Opinions expressed in the article below are those of the author and do not necessarily reflect those of Healthcare Michigan, its publisher or staff.

By ALLAN DOBZYNIAK, MD
The motives driving the battle to control healthcare are suspect. Many physicians—likely the majority—do not buy into the public deception that has been attributed to them. In fact, a small contingent of progressive, “woke” physicians amplify this deception.

Most doctors are too busy with their own lives, families and professions to get involved with politics and leftist, “politically correct” healthcare thinking. They have become disinterested in the deteriorating professional organizations charged with guiding them through healthcare’s questionable evolution.

Physicians who try to participate in hospital decision-making—with few exceptions—are, in a single word: “excluded.” Unfortunately, they have conceded turf to physicians who can take the time and to hospital management bureaucracies operating in self-preservation mode. Often those who can take the time are not necessarily the most talented people, but are those with a political agenda dedicated to changing traditional medical professional objectives.

However, all is not lost if our clinicians understand the stakes and begin to redirect the profession back to patient care in ways that underscore trust and confidence in physicians and reinvigorate physician morale. Taxpayers, parents, donors, communities—all who are or will be patients—can have a significant impact if they could become informed.

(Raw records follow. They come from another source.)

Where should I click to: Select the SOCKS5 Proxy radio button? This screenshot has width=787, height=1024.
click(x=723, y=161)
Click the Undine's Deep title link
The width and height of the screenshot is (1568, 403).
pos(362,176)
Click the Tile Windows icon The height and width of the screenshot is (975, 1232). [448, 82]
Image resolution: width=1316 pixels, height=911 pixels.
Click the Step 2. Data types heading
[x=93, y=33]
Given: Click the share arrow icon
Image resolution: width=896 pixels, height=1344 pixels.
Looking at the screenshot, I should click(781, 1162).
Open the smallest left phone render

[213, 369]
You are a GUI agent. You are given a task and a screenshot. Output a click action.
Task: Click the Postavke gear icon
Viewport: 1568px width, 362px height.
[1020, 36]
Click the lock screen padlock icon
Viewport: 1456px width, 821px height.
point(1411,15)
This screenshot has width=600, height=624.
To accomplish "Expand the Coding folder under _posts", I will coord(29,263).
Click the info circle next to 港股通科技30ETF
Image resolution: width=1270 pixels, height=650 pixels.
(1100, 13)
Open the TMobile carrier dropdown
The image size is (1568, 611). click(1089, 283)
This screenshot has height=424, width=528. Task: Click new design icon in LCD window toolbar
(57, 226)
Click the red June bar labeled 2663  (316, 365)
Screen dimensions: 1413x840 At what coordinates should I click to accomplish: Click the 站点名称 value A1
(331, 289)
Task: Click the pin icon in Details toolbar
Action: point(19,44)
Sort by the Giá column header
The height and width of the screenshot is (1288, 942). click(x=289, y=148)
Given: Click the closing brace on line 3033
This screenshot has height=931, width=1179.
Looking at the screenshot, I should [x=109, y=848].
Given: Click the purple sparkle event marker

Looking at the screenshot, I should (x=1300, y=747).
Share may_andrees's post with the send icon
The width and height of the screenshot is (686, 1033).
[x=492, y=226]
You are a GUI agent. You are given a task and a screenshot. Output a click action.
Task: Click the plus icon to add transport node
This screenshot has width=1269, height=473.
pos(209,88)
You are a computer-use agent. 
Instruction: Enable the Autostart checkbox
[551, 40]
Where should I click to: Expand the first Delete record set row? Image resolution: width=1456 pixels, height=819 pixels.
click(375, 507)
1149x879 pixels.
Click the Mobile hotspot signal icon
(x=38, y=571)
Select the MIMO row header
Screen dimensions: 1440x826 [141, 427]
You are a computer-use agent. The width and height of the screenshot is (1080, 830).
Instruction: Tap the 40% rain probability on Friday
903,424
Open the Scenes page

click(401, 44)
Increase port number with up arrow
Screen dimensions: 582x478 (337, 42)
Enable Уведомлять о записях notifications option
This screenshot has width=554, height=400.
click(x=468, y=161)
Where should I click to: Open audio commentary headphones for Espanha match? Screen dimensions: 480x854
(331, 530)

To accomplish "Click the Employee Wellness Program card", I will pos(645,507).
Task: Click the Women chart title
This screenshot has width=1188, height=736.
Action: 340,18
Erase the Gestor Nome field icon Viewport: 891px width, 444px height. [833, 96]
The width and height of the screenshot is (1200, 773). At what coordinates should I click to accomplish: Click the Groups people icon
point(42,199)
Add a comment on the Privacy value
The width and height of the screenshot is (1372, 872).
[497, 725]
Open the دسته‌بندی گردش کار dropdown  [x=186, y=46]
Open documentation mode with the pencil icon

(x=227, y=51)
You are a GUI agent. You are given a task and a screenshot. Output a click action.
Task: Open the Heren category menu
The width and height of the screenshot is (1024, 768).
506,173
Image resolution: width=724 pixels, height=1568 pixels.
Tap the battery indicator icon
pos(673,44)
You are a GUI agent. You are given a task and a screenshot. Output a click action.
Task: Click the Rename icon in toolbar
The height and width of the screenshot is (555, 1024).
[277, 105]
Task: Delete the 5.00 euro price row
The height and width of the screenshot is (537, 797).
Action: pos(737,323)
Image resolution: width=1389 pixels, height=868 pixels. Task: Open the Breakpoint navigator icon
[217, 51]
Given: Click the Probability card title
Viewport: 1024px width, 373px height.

They need to become aware of what is really going on in a healthcare system increasingly influenced by nefarious motives. If they do not like what they see, this mess can begin change that is positive for patients and the besieged medical profession.

In the final tally, it is physicians who oversee this greatest of institutions: the profession of medicine. Only if physicians step up to the challenge will you and I receive care based on what is best for us. The window for redirection of the system is closing—it may already have. Physicians, patients and the profession will be the casualty with power and money the winners. If they cave in to short-term political pressures, they will have participated in the destruction of what they have inherited.